=== Data excerpts ===

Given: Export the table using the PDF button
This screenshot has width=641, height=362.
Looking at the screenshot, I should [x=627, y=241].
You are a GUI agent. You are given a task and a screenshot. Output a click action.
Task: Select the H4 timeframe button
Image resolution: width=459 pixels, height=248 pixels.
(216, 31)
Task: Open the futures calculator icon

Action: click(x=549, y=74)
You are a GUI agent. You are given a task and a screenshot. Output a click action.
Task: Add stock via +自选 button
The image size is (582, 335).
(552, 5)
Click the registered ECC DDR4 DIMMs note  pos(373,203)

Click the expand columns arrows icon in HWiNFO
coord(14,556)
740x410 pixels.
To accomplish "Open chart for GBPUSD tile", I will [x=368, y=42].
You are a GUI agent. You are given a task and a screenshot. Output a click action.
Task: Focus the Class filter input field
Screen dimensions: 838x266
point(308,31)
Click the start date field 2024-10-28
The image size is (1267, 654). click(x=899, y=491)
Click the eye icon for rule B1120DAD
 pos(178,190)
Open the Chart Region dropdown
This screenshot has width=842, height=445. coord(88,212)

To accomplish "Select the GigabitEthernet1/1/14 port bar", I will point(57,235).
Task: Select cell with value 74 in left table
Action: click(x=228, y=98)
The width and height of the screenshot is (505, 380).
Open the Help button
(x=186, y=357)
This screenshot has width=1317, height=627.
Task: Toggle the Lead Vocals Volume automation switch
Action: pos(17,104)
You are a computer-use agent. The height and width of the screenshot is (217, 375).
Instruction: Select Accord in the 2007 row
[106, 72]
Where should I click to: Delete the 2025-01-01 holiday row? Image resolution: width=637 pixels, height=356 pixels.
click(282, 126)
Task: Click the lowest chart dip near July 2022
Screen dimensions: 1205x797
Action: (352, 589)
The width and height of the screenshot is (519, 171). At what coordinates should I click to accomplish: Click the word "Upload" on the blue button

===

(Exercise) Set down the data exactly.

(Answer to the problem)
Given: Export the table using the PDF button
This screenshot has width=641, height=362.
Looking at the screenshot, I should [x=627, y=241].
You are a GUI agent. You are given a task and a screenshot. Output a click action.
Task: Select the H4 timeframe button
Image resolution: width=459 pixels, height=248 pixels.
(216, 31)
Task: Open the futures calculator icon

Action: click(x=549, y=74)
You are a GUI agent. You are given a task and a screenshot. Output a click action.
Task: Add stock via +自选 button
The image size is (582, 335).
(552, 5)
Click the registered ECC DDR4 DIMMs note  pos(373,203)

Click the expand columns arrows icon in HWiNFO
coord(14,556)
740x410 pixels.
To accomplish "Open chart for GBPUSD tile", I will [x=368, y=42].
You are a GUI agent. You are given a task and a screenshot. Output a click action.
Task: Focus the Class filter input field
Screen dimensions: 838x266
point(308,31)
Click the start date field 2024-10-28
The image size is (1267, 654). click(x=899, y=491)
Click the eye icon for rule B1120DAD
 pos(178,190)
Open the Chart Region dropdown
This screenshot has width=842, height=445. coord(88,212)

To accomplish "Select the GigabitEthernet1/1/14 port bar", I will point(57,235).
Task: Select cell with value 74 in left table
Action: click(x=228, y=98)
The width and height of the screenshot is (505, 380).
Open the Help button
(x=186, y=357)
This screenshot has width=1317, height=627.
Task: Toggle the Lead Vocals Volume automation switch
Action: pos(17,104)
You are a computer-use agent. The height and width of the screenshot is (217, 375).
Instruction: Select Accord in the 2007 row
[106, 72]
Where should I click to: Delete the 2025-01-01 holiday row? Image resolution: width=637 pixels, height=356 pixels.
click(282, 126)
Task: Click the lowest chart dip near July 2022
Screen dimensions: 1205x797
Action: (352, 589)
The width and height of the screenshot is (519, 171). At what coordinates should I click to accomplish: Click the word "Upload" on the blue button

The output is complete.